WILSON WINS: A Capitol Hill renter will be the next mayor of Seattle as Katie Wilson led a progressive resurgence in the November election and narrowly defeating the incumbent. Harrell was the city’s second African American mayor and its first Asian-American mayor. The last time an incumbent mayor was reelected in Seattle was in 2005. Wilson, a Capitol Hill resident and progressive organizer, socialist, and leader at the Transit Riders Union who campaigned on her leadership around minimum wage and renters rights campaigns across the region faced a strident attack from Harrell as the incumbent pushed back following a terrible showing in the primary, criticizing Wilson as a child of privilege without adequate experience for City Hall, and claiming his opponent was a leader in the defund the police movement. Wilson painted Harrell as out of touch and focused on her messages around affordability and underserved communities including leading the city with plans to create $1 billion in union-built affordable housing, build 4,000 units of shelter, and expand police alternatives like the Community Assisted Response & Engagement Department’s crisis responders while also fielding smaller initiatives like championing creation of more public restrooms in the city.- BROADWAY CRISIS CARE CENTER: Months of opposition and pushback from area business and property owners made way for King County’s plans to open a new Crisis Care Center at Broadway and Union by 2027. CHS reported in October on the approval of the $56 million plan to acquire the property, overhaul the building, and hire an operator for what is planned to be the second in a network of five county facilities providing 24-7 walk-in and emergency care mental health clinics funded by a 2023 voter-approved levy.
- GROCERY STORE WORRIES: The uncertainty around the future of the grocery store in big cities like Seattle and densely populated neighborhoods like Capitol Hill grew more clouded in 2025 with the sudden summer shuttering of the Broadway Whole Foods coming at the center of debate over a new ban on leases that block new groceries and pharmacies. Meanwhile, the experience of shopping in grocery markets around Capitol Hill and the Central District continued to degrade.
- FOOD + DRINK SHUTDOWNS: With the closures of Plum, Mamnoon, Stateside, Knee High Stocking Co. and Cook Weaver, Capitol Hill lost a combined 70 years of neighborhood food and drink.
- GIANT EXITS: Capitol Hill’s collection of empty giant commercial spaces grew in 2025. In September, coffee giant Starbucks shuttered its $20+ million Capitol Hill Roastery. June brought the abrupt end of the one-of-a-kind, mixed-use Redhook microbrewery below the Pike Motorworks apartments.
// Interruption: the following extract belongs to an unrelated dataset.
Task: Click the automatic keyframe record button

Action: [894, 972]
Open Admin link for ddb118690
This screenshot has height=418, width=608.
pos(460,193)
Summer’s Broadway Whole Foods shutdown at the center of neighborhood worries around the future of grocery stores belongs here, too.
- SAVAGE CITIZENS: A pro-cop, pro-business, anti-street disorder, anti-supportive housing community found a voice on Capitol Hill as Broadway crystal shop owner Rachael Savage entered the city’s political fray. Savage got trounced in her Republican run to displace Alexis Mercedes Rinck from her Seattle City Council seat but found bubbles of support for her positions including an initiative to ban homeless camping in Seattle. Whatever is next for Savage, it won’t include the Broadway boutique where the shopkeeper said challenges with crime, drug use, and homelessness spurred her decision for a political run. Savage ended 2025 announcing The Vajra was closing after 36 years of business on Broadway.
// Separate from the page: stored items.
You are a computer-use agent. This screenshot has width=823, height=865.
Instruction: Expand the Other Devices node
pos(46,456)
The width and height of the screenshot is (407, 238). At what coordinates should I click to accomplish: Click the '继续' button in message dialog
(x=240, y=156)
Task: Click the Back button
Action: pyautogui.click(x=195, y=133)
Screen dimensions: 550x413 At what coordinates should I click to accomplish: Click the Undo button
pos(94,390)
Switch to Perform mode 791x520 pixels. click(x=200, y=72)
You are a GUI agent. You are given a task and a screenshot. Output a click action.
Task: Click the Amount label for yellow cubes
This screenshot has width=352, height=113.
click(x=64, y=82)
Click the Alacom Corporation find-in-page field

PARKS PROBLEMS: “Bouts of negative park activity” brought chain-link fences to one Capitol Hill park and pushed the city’s parks department to come up with a community plan for addressing crime and disorder in three other Capitol Hill and Central District parks. In November, parks officials heard from neighbors and park goers on ideas for addressing the issues while keeping Seven Hill Park, Broadway Hill Park, and Tashkent Park open. Others spoke out in a different way, Meanwhile, the fight to keep Denny Blaine nude continued.- CHOP ON TRIAL: After a string of settlements, Seattle’s response to CHOP went to trial as proceedings begin in the Antonio Mays Jr. wrongful death case. The deadly shooting — one of two killings of Black teens in the camp — came early on a Monday morning amid a night of drive-by shooting fears around the protest zone during 2020’s CHOP. Mays was shot inside a Jeep Cherokee that had been driven at high speeds through the streets and died as camp security and medic volunteers worked to save him while Seattle Police and Seattle Fire refused to enter the protest area.
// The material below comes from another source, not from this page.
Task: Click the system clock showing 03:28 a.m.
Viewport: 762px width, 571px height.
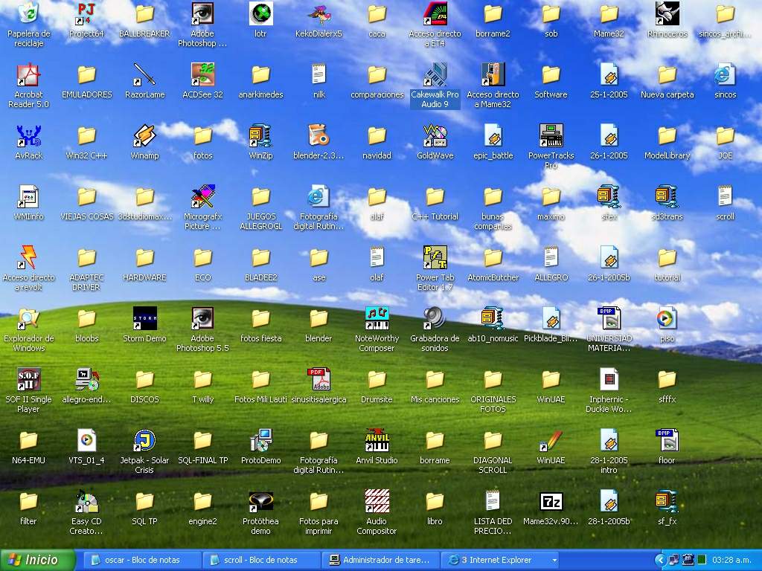Action: click(x=731, y=560)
- STREET AND TRANSIT CHANGES: Seattle’s $17.45 million overhaul of Pike and Pine connecting Capitol Hill to the waterfront was completed including transitioning portions of Pike and Pine to new one-way configurations. The paint-intensive $144 million RapidRide G overhaul of the Madison corridor faced its first major bureaucratic test as officials backed off a plan to erase a small section of the route’s red-paint bus lane. The seven-year 520 Portage Bay Bridge and Roanoke Lid construction project dug in the north of Capitol Hill.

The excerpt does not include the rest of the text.